#### [Records for processing]
===============

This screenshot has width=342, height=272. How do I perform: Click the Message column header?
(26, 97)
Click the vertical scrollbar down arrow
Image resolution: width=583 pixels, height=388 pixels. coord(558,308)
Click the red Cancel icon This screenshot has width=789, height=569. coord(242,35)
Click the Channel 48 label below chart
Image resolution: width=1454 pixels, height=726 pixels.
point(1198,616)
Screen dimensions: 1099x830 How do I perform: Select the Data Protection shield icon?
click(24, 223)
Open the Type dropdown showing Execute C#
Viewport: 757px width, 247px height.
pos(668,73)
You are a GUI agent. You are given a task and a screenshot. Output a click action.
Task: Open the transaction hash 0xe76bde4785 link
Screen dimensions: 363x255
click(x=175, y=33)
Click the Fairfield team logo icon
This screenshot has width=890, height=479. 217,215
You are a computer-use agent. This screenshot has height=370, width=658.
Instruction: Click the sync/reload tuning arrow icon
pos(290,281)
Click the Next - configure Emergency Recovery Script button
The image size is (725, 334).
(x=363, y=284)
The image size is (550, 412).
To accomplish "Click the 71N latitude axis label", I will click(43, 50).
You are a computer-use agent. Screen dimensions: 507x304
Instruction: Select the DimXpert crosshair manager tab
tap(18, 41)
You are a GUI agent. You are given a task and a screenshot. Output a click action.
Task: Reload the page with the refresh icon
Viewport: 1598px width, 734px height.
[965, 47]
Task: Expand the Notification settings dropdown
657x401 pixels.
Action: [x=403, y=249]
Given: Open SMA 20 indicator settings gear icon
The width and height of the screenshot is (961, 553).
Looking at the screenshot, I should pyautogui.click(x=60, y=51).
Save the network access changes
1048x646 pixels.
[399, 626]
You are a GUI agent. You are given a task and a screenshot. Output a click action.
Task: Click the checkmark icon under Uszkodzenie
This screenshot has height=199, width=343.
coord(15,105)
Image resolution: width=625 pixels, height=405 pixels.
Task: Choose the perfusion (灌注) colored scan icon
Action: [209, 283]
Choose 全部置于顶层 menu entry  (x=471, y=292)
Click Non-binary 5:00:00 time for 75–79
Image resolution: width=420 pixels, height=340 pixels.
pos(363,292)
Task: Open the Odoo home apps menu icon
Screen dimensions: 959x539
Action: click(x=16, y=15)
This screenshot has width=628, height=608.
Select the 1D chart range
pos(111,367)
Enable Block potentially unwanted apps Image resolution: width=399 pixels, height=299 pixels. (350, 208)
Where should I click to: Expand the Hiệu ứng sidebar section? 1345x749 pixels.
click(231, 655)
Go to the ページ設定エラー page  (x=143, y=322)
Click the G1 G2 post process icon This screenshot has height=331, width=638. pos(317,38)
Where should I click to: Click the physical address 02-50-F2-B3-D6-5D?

===============

#### [Exercise]
Set down only the lines running from the line with "This screenshot has width=628, height=608." to the end of the entries above, both included, exactly as they stand.

#### [Result]
This screenshot has width=628, height=608.
Select the 1D chart range
pos(111,367)
Enable Block potentially unwanted apps Image resolution: width=399 pixels, height=299 pixels. (350, 208)
Where should I click to: Expand the Hiệu ứng sidebar section? 1345x749 pixels.
click(231, 655)
Go to the ページ設定エラー page  (x=143, y=322)
Click the G1 G2 post process icon This screenshot has height=331, width=638. pos(317,38)
Where should I click to: Click the physical address 02-50-F2-B3-D6-5D?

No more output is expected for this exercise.